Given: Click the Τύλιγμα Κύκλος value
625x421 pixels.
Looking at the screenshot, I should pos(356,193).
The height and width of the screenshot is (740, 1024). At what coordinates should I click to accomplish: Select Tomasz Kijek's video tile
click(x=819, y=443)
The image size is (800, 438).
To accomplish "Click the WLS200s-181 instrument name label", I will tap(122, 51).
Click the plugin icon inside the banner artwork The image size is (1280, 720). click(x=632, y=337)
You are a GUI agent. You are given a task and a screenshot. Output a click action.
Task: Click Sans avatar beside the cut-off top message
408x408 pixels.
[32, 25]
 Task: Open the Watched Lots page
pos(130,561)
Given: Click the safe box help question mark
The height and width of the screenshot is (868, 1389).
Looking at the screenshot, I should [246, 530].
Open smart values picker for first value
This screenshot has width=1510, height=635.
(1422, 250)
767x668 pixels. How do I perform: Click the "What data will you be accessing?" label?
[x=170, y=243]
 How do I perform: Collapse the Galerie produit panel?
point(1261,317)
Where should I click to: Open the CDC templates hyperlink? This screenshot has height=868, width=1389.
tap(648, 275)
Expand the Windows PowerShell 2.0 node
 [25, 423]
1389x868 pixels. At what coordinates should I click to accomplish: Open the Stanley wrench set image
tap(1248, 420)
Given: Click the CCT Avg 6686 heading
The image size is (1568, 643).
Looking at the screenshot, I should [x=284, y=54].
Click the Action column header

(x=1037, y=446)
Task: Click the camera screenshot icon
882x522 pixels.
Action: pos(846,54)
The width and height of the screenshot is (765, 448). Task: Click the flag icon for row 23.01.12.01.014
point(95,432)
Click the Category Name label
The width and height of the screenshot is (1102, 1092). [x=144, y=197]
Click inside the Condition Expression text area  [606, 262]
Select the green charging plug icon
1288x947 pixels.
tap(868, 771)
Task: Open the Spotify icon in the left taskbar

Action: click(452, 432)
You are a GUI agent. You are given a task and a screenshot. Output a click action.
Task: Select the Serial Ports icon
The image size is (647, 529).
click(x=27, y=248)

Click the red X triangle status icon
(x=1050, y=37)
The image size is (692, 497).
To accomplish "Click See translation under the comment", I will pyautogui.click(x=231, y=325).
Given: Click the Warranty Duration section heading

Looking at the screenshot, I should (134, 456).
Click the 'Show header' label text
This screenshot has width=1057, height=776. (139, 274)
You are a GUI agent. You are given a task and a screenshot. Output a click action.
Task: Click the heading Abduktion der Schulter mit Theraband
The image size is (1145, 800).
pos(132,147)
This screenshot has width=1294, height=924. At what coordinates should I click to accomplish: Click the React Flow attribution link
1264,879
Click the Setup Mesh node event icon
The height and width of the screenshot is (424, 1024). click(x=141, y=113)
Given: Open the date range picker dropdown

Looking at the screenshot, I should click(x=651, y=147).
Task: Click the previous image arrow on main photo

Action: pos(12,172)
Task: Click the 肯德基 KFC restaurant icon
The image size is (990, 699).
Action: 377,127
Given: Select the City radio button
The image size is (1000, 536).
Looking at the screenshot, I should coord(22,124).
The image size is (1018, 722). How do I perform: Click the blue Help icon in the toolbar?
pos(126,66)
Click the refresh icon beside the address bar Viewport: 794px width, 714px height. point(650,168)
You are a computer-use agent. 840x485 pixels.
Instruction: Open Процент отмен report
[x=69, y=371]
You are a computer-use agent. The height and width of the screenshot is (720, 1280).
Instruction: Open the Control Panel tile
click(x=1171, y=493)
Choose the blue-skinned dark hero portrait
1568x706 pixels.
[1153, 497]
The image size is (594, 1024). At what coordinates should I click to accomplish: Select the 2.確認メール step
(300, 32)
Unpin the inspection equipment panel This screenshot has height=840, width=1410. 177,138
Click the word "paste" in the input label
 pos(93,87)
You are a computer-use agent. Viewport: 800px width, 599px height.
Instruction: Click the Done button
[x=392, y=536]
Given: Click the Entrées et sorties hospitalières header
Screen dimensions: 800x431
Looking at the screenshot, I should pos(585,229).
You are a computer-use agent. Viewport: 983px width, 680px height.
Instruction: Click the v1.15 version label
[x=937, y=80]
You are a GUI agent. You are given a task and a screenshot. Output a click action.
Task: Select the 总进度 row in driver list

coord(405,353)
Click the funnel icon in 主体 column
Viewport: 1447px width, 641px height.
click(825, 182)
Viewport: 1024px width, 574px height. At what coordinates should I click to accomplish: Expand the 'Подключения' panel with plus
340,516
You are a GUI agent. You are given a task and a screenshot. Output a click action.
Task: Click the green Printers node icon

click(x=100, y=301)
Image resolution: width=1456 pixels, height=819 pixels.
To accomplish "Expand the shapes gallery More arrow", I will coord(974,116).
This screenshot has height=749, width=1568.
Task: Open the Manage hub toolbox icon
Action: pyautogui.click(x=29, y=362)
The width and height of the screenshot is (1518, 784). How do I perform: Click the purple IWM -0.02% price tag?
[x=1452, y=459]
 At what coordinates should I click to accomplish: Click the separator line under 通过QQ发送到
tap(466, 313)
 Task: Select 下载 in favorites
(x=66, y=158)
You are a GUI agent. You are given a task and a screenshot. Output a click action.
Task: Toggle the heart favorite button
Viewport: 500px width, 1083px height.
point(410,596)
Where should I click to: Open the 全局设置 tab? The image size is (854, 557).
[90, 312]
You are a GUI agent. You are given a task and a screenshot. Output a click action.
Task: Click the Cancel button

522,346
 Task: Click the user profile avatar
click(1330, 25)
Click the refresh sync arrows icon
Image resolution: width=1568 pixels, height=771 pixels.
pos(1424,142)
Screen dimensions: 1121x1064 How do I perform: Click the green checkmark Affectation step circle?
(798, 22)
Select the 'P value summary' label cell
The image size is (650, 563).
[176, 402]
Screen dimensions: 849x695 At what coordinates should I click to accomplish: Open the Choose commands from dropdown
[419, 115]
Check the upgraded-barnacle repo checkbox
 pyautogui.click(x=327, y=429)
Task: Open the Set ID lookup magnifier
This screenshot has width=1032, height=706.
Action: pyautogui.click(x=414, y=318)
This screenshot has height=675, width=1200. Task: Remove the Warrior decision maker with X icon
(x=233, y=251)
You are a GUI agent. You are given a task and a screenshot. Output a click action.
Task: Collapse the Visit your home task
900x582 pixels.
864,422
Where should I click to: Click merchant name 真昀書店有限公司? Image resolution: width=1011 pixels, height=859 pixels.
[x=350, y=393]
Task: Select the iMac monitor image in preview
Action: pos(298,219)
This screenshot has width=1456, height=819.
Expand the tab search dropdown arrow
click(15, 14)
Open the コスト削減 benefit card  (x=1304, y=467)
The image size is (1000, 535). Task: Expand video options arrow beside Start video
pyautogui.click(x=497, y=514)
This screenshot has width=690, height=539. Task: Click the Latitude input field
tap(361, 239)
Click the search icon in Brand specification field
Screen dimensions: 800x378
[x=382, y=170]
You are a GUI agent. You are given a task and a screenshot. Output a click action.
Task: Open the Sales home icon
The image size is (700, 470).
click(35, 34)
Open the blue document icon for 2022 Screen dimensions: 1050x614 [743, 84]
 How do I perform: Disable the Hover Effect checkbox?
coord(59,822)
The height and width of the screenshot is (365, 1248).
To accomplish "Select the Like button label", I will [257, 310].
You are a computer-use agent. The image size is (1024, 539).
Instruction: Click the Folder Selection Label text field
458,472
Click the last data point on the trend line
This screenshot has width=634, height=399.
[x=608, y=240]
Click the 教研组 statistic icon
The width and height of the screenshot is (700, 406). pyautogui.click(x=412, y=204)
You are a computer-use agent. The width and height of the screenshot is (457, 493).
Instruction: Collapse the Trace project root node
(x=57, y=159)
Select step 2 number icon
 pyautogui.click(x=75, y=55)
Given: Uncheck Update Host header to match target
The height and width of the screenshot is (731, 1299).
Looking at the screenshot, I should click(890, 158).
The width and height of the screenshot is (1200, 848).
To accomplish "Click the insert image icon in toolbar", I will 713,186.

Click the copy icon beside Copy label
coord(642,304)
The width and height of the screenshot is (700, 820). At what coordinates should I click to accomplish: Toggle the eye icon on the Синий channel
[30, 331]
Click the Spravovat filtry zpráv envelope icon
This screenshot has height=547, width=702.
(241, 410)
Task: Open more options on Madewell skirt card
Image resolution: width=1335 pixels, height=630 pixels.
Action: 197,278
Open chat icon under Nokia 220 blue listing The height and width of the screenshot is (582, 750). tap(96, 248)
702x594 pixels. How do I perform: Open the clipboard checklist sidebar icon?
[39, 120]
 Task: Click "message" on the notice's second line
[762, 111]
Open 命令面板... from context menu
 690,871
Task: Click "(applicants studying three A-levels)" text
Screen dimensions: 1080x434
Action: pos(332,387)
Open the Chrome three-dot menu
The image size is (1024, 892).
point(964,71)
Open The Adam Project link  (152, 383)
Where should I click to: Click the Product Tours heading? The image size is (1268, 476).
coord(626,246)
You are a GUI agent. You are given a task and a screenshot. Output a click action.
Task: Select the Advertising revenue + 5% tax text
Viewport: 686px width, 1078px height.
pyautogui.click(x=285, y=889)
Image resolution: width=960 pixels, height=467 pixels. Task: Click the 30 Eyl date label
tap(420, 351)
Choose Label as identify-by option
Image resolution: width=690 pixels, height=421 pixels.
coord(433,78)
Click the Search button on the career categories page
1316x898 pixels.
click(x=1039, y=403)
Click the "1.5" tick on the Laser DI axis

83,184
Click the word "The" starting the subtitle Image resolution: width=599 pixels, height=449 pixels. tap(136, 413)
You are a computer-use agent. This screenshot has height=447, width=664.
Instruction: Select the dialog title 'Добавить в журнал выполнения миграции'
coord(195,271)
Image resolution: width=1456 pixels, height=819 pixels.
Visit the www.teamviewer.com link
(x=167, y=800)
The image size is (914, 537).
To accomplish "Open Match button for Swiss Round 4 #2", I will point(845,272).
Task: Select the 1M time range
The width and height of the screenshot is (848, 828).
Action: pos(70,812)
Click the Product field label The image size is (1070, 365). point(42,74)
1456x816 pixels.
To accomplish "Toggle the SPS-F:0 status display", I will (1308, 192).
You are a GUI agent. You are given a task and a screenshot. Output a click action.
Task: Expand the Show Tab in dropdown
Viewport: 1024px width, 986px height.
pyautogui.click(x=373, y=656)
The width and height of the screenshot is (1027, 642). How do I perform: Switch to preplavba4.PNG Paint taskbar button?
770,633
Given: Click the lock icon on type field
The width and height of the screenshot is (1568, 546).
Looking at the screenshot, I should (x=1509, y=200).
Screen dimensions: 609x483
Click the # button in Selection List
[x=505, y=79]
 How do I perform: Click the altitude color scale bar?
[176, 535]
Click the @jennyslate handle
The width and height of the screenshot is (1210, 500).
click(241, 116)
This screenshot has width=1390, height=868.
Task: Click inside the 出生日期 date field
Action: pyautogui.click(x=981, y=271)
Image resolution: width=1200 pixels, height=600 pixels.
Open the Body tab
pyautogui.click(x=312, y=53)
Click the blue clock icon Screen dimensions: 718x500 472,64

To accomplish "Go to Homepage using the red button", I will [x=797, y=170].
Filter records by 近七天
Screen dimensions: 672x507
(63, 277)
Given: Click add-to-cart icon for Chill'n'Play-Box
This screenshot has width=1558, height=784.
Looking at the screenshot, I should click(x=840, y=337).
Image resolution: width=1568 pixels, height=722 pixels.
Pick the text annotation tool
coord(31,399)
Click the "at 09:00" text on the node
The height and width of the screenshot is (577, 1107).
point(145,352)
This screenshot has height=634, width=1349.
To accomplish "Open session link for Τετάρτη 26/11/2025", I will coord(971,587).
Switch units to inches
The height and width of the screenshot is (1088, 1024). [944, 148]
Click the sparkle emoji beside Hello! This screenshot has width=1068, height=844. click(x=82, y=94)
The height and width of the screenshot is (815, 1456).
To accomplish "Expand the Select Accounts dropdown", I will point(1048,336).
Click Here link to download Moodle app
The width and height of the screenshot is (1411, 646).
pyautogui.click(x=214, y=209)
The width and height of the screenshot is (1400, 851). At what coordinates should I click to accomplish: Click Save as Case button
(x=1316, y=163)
···
THE PROBLEM
Can you return, word for word, the lines of the data above from the line with "Click the sparkle" to the last line of the data, both ends included?

THE RESPONSE
Click the sparkle emoji beside Hello! This screenshot has width=1068, height=844. click(x=82, y=94)
The height and width of the screenshot is (815, 1456).
To accomplish "Expand the Select Accounts dropdown", I will point(1048,336).
Click Here link to download Moodle app
The width and height of the screenshot is (1411, 646).
pyautogui.click(x=214, y=209)
The width and height of the screenshot is (1400, 851). At what coordinates should I click to accomplish: Click Save as Case button
(x=1316, y=163)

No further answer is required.